Wednesday, March 14, 2007

Social Good and Web 2.0

A new ride sharing service to and from New York City airports is attracting some attention for its online platform, hitchsters. I remember a couple of similar efforts have been floated the last couple of year for commuting and national ride-sharing; commuterlink and ridester. These types of Internet services, though plausible, seem to never quite get off the ground. While the community and social good from these services are clear, overall these websites never attain any critical mass and are generally pretty localized.

This seems so odd.

Web users are willing to date online, manage their banking, order groceries and books and intimate apparel, even rent movies and pay bills. Yet, somehow, we can’t quite turn the corner for sharing a ride with another person when the arrangement is facilitated online. If we are unable to build an online connection to share a vehicle, it seems fair to question whether we can build anything else more structured, impacting or longer lasting. This challenge strikes at the very root of those that see Web 2.0 as a method of fostering new communities and modes of discourse.

Amongst the positive examples cited above, the common thread seems to be connecting with a base physical experience or need. Think about how this impacts cultural institutions. In order to build powerful collaboration and community tools, it is first necessary to identify the interactions and activities that already exist and would best port to an online medium. Image tagging or social networking, while amazingly powerful activities online, do not carry a natural compliment in most peoples’ visit experience to cultural institutions.

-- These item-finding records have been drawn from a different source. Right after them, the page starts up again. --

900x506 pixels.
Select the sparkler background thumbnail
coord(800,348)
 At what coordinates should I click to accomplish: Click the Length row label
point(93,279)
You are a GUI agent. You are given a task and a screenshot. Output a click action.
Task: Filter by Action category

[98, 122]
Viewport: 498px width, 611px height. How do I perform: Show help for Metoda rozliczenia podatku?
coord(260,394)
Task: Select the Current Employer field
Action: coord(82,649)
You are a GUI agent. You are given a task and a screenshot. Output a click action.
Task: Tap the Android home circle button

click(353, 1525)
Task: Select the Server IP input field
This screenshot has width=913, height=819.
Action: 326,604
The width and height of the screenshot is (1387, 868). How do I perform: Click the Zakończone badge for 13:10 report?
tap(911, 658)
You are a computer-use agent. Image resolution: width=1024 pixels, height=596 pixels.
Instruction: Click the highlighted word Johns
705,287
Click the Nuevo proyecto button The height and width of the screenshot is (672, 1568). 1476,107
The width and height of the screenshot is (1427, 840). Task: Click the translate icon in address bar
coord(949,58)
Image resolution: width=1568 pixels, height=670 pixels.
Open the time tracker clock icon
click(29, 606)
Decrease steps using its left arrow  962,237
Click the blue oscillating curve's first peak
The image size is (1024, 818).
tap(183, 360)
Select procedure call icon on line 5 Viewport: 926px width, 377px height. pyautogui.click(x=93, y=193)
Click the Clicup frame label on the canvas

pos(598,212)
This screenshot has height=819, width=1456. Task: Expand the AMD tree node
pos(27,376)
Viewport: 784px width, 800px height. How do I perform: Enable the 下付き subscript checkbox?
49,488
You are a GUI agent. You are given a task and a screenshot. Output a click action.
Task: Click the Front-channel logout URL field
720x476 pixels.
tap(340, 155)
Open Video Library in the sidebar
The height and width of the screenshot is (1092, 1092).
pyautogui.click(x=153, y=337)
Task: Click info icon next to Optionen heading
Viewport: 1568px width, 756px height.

I applaud reinvigorated effort to bring offline collaboration and social good to the web, but it remains to be seen if these can truly be successful. The execution is the key here. For the user, the benefit must be clear and the payoff immediate. As the O’Reilly Radar recently pointed out, “one of the secrets of success in Web 2.0 is to harness self-interest, not volunteerism, in a natural "architecture of participation." This will hold doubly true for commercial and cultural sites that seek to build community not only online, but offline as well.